To investigate this, the researchers exposed Escherichia coli to controlled amounts of various antibiotics, leading them to develop resistance. They then removed the antibiotics and utilized machine learning to analyze the shapes, sizes, and other characteristics of the bacteria through microscope images.
“The findings were very clear,” explains Kunihiko Nishino, the senior author. “The antibiotic-resistant strains were either bulkier or shorter than their parental strains, particularly those that were resistant to quinolone and β-lactams.”
Furthermore, the researchers delved into the genetic characteristics of the antibiotic-resistant bacteria to ascertain any links between their shape and resistance. Their findings indicated that genes associated with energy metabolism and antibiotic resistance indeed correlated with the observed changes in bacterial shape.

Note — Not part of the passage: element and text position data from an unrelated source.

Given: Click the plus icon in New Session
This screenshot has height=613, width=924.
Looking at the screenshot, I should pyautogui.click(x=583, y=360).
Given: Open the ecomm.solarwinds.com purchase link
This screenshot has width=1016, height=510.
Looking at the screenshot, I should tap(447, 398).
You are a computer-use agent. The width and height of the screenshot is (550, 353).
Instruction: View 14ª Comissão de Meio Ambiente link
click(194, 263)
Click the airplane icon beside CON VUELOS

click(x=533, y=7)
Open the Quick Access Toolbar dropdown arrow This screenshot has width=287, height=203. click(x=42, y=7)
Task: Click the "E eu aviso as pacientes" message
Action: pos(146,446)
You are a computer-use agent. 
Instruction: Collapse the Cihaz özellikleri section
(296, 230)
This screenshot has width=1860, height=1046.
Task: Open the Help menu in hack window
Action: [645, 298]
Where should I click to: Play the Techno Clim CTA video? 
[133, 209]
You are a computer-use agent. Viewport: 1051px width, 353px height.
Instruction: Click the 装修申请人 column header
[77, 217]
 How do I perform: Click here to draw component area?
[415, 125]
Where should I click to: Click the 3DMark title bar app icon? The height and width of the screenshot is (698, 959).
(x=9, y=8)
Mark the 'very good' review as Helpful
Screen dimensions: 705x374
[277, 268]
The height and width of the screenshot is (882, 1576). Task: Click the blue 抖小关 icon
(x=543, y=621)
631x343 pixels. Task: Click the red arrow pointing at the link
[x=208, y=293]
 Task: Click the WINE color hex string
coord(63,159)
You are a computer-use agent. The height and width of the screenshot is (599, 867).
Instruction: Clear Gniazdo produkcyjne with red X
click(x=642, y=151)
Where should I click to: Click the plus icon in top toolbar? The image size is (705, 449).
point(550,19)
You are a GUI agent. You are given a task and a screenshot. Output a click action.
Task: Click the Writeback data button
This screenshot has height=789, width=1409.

“Our results demonstrate that drug-resistant bacteria can be detected from microscope images, without using antibiotics, through machine learning,” states Ikebe.
Given that bacteria resistant to quinolones, β-lactams, and chloramphenicol showed similar shapes and sizes, it suggests that a common genetic mechanism could underlie antibiotic resistance across these strains. In the future, machine learning tools may be employed to quickly analyze samples from patients, aiding in the selection of the most appropriate drug for treating their infections.